**EXERCISE 1**
Answer these from the order excerpt:
(a) To whom was the appellant's letter dated 25.06.2013 addressed?
(b) What copy application number appears in the endorsement?
(c) On what date did the appellant receive the certified copy?
**EXERCISE 2**
Write out everything in the order excerpt from "7. According to" down to "of 11 days.".

----- TEXT EXCERPT -----

6. In his letter dated 25.06.2013, addressed to the Superintendent of the State Commission, the appellant has mentioned that he had sent 2-3 advocates subsequent to the departure of his earlier counsel Shri G. Venkata Swamy Goud, from Hyderabad on promotion to Bangalore. Not only he has not mentioned anything to throw light as to how and when he came to know about Shri Gaud's departure to Bangalore, he has also not given any information as to which advocate he had sent to the State Commission, who gave him to understand that the file of his case was missing. While we are not aware as to when the so called letter of 25.06.2013 was actually received by the concerned Superintendent of the State Commission because there is no such acknowledgement of the dispatch or receipt filed by the appellant along with his affidavit, it is seen from the certified copy that following information is contained in the endorsement on the last page of the certified copy of the impugned order:
"COPY APPLICATION NO. 585/2013 Date of issue of free copy: 24/12/2011 Date of Copy Application: 5/8/2013 Date when Copy Made Ready 8/8/2013 Date of Delivery: 16/8/2013"
7. According to the submission of the appellant in his affidavit, his "2-3 advocates", sent by him to the Commission reported that his case-file was missing. Now the endorsement on the certified copy would show that not only free copy was supplied, may be to appellant's counsel, on 24.12.2011 but the appellant got the certified copy on 16.08.2013, i.e. , within 11 days of the filing of his application for certified copy. It only indicates that the case file in question, was very much available and a certified copy of the impugned order was supplied in a reasonable period of 11 days.

----- EXTRACTED ENTRIES -----

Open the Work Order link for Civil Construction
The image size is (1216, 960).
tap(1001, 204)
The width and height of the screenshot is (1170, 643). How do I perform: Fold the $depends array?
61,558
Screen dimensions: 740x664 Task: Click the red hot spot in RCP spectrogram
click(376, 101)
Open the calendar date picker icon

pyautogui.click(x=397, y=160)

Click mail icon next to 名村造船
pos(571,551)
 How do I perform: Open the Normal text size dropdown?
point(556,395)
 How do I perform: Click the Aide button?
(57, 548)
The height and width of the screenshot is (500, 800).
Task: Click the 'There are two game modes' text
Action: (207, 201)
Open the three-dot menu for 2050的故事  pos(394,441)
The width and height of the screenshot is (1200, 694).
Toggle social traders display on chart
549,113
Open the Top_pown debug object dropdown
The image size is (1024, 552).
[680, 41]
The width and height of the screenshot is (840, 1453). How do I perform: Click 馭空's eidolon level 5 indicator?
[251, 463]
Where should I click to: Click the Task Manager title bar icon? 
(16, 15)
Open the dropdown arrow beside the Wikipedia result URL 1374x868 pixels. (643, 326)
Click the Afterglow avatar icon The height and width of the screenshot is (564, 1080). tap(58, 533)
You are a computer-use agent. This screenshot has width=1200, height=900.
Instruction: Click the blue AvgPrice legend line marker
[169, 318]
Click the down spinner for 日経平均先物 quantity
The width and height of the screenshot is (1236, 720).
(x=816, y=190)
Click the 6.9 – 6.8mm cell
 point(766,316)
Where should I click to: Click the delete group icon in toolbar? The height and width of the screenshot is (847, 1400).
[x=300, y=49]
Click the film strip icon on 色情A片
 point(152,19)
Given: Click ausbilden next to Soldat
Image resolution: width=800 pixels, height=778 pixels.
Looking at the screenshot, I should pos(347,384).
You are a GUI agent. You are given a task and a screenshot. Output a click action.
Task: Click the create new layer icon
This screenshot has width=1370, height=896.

-----

**OUTPUT 1**
(a) The Superintendent of the State Commission
(b) 585/2013
(c) 16.08.2013

**OUTPUT 2**
7. According to the submission of the appellant in his affidavit, his "2-3 advocates", sent by him to the Commission reported that his case-file was missing. Now the endorsement on the certified copy would show that not only free copy was supplied, may be to appellant's counsel, on 24.12.2011 but the appellant got the certified copy on 16.08.2013, i.e. , within 11 days of the filing of his application for certified copy. It only indicates that the case file in question, was very much available and a certified copy of the impugned order was supplied in a reasonable period of 11 days.